Я нашел их в аллее. Они мирно сидели на скамейке за первым же поворотом, и полковник уплетал кефир из пластмассовой чашечки.

— Приятного аппетита! — сказал я.

Не лучший способ продолжения знакомства, но выбирать не приходилось.

— Я хотел поблагодарить вас. Здорово вы его разделали.

— Так стаж, стаж какой! Вот никак не могу отвыкнуть… Вы присаживайтесь, молодой человек, присаживайтесь. А на деньги никогда не играл.
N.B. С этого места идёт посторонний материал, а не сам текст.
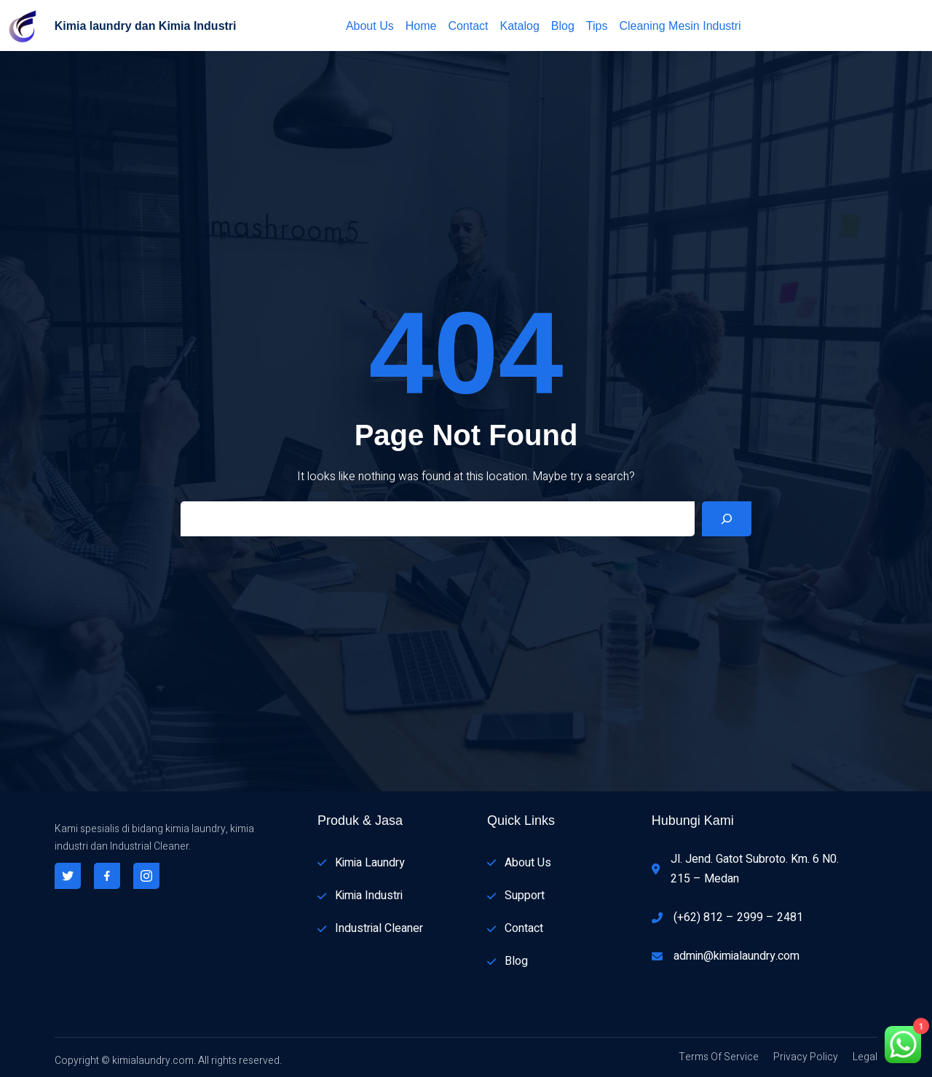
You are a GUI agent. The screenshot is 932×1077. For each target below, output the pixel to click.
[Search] (726, 518)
И вам не советую.

Как обычно в подобных случаях, я мычу что-то невразумительное, а сейчас еще и стараюсь не встретиться взглядом с женщиной. И тут же снова попадаю впросак. Бутылка с чашкой вернулись в сетку, и я, вспомнив наш совместный перекур, предупредительно предлагаю сигареты. Полковник вздохнул и отказался, а женщина сообщила о ранении в легкие, о расширенном левом желудочке, ишемии и атеросклерозе и еще о чем-то, чего я уже не понял.

— Скажите, пожалуйста, вы никому не проигрываете? — спросил я, а у самого защемило под ложечкой: неужели обманывает предчувствие?

— Помилуйте, молодой человек, Баку не райцентр, и посильнее кошки звери есть.

— Я только что видел, как вы играете, и мне просто трудно в это поверить.

— Есть, есть… Один Ашот Арзуманович чего стоит. Ему я постоянно из пяти партий проигрываю… То есть из трех, — покосившись на женщину, поправился он. — От борта играет, скажу я вам…

— Ашот Арзуманович… — будто припоминая, задумываюсь я, — примерно вашего возраста, худощавый такой…

— Да нет, помоложе и пополнее, только якоречки у нас одинаковые. Тоже, наверное, в свое время некому было бить…

Вот и сбылось предчувствие удачи. От облегчения я даже откидываюсь на спинку скамейки.

«А с чего такая уверенность? Не ты ли, дорогой инспектор, только что принял за мошенника ни больше ни меньше как заслуженного офицера. Вполне возможно, что и с Ашотом Арзумановичем сядешь в лужу».